El arrepentido auténtico también se reforma. Una vida santa
es el fruto invariable de un arrepentimiento genuino: “Si
hice mal, no lo haré más” (Job 34:32)…
Cuando Efraín se arrepintió sinceramente, renunció totalmente a la idolatría,
diciendo: “¿Qué más tendré ya con los ídolos?” (Ose. 14:8). El que no confiesa realmente el pecado no
lo abandona. El que aborrece el pecado se aparta de él. No era la costumbre de
David cometer homicidios y adulterios, aunque una vez hiciera ambos; ni de Pedro
negar a su Señor, y maldecir, aunque una vez fue culpable de las dos cosas. El
verdadero arrepentido no está dispuesto a estar siempre pecando y
arrepintiéndose. Leemos con frecuencia “obras dignas de arrepentimiento” o
“frutos dignos de arrepentimiento”. Pablo habiendo dicho que “Porque la tristeza que es según Dios produce arrepentimiento
para salvación, de que no hay que arrepentirse; pero la
tristeza del mundo produce muerte” (2 Cor.7:10)

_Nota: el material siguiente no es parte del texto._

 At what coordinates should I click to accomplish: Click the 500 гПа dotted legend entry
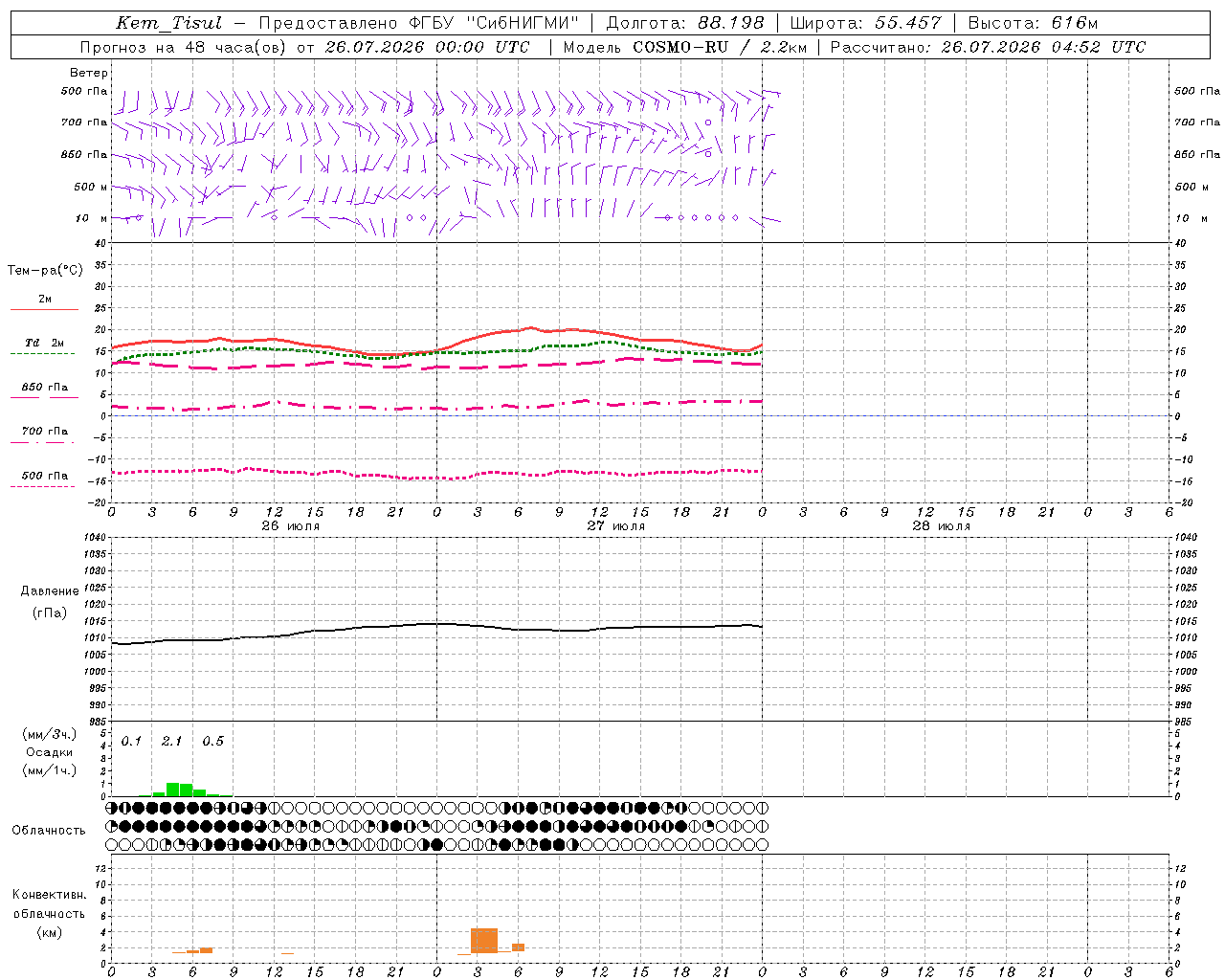[44, 479]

da una descripción muy viva de los efectos del verdadero arrepentimiento: “Porque he aquí, esto mismo de que hayáis sido contristados
según Dios, ¡¡qué solicitud produjo en vosotros, qué defensa, qué indignación,
qué temor, qué ardiente afecto, qué
celo, y qué vindicación!!” (2 Cor. 7:11).

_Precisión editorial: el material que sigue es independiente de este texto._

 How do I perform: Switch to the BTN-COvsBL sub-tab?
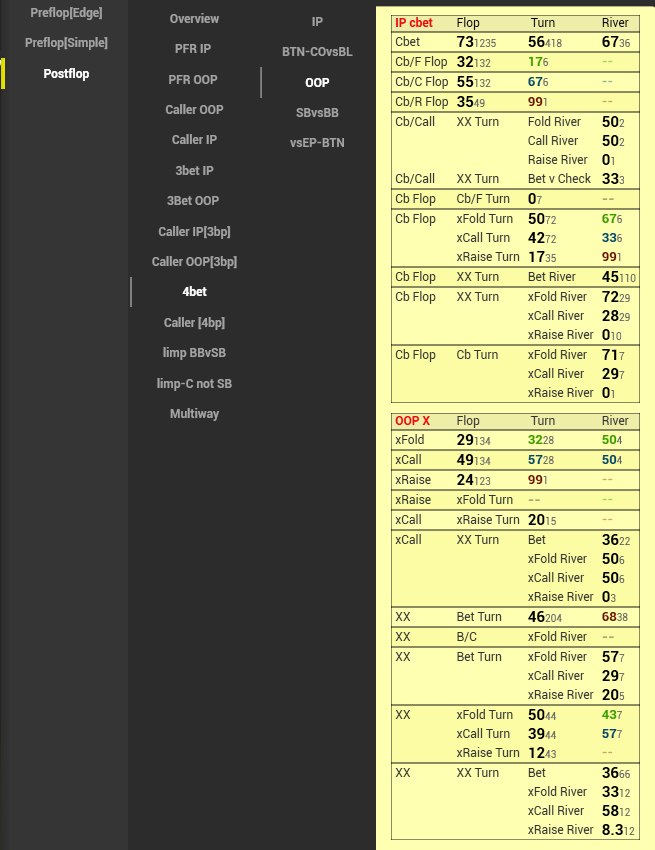pos(317,52)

El arrepentimiento auténtico también toma sus motivaciones principales
de los aspectos más benignos del carácter divino y de las dulces influencias de
la cruz. No es tanto la severidad como la misericordia de Dios lo que ablanda
el corazón. “Su benignidad te guía al
arrepentimiento” (Rom. 2:4). El corazón
se ablanda cuando ve la bondad de Dios y su propia vileza. Nadie sino un alma
no tocada por el dedo de Dios, querría ser malo porque Dios es bueno, o
consentir a una carrera de necedades porque el Señor es misericordioso. El arrepentimiento
para vida considera invariablemente no solo la bondad de Dios en la creación y
sus providencias, sino que tiene un aprecio especial por la obra de redención “Y mirarán a mí, a quien traspasaron, y llorarán como se
llora por hijo unigénito, afligiéndose por él como quien se aflige por el primogénito”
(Zac. 12:10).
Esto se menciona especialmente como la razón del arrepentimiento
de los tres mil el día de Pentecostés. Y lo sigue siendo. Nada quebranta el
corazón más que contemplar al Cristo crucificado. Esto se hace solo por la fe.

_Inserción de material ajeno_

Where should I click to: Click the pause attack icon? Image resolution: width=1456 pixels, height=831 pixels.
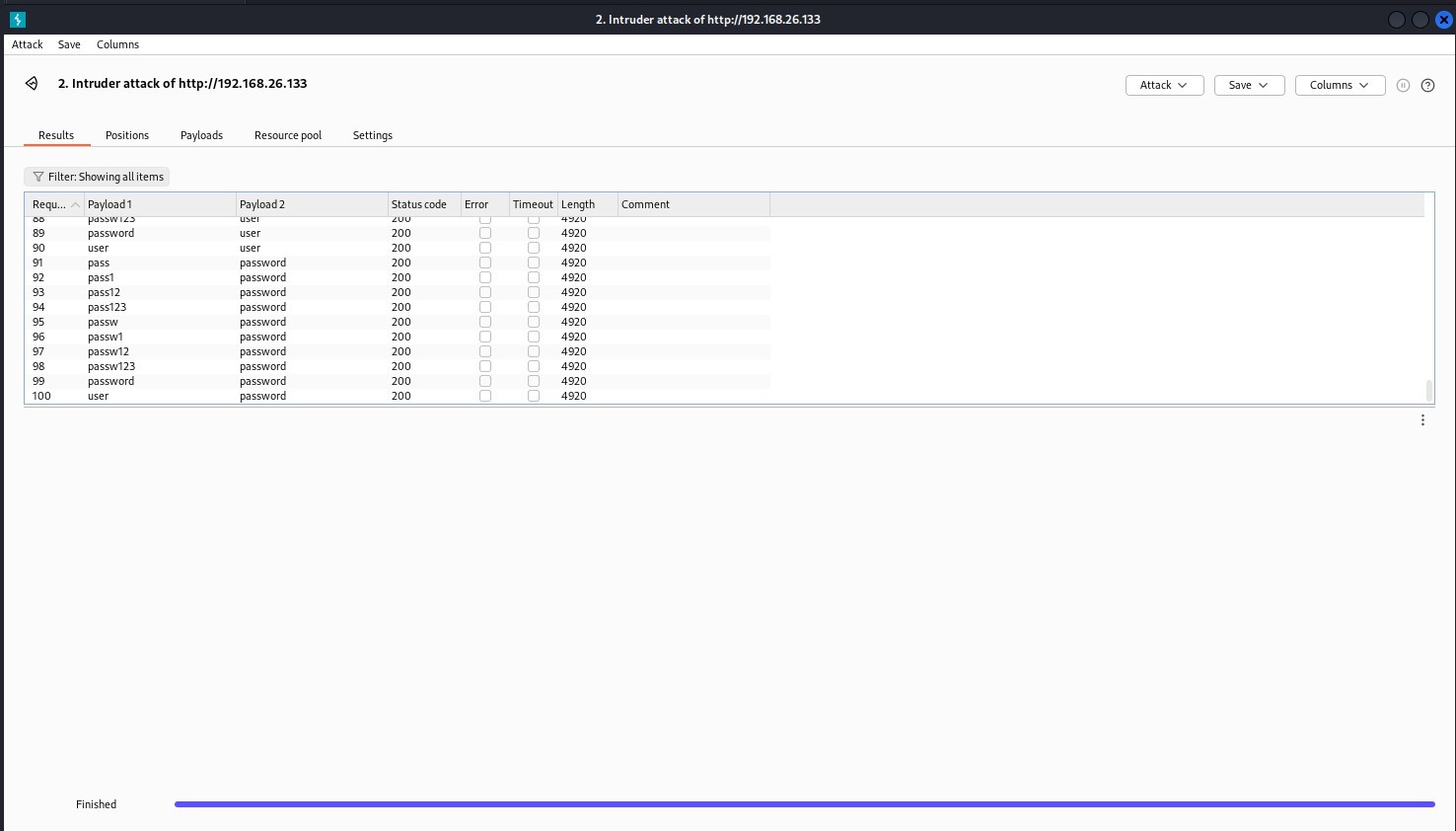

No puede haber arrepentimiento evangélico sin fe salvadora. De hecho, “las verdaderas
lágrimas de arrepentimiento fluyen del ojo de fe”. “Arrepentíos y creed el
evangelio” no son cosas separadas, aunque sean deberes distintos. El que
sinceramente hace lo uno nunca omite lo otro.
El que carece de una de estas gracias nunca logra la otra.
Por lo tanto, el arrepentimiento auténtico siempre está también ligado al amor.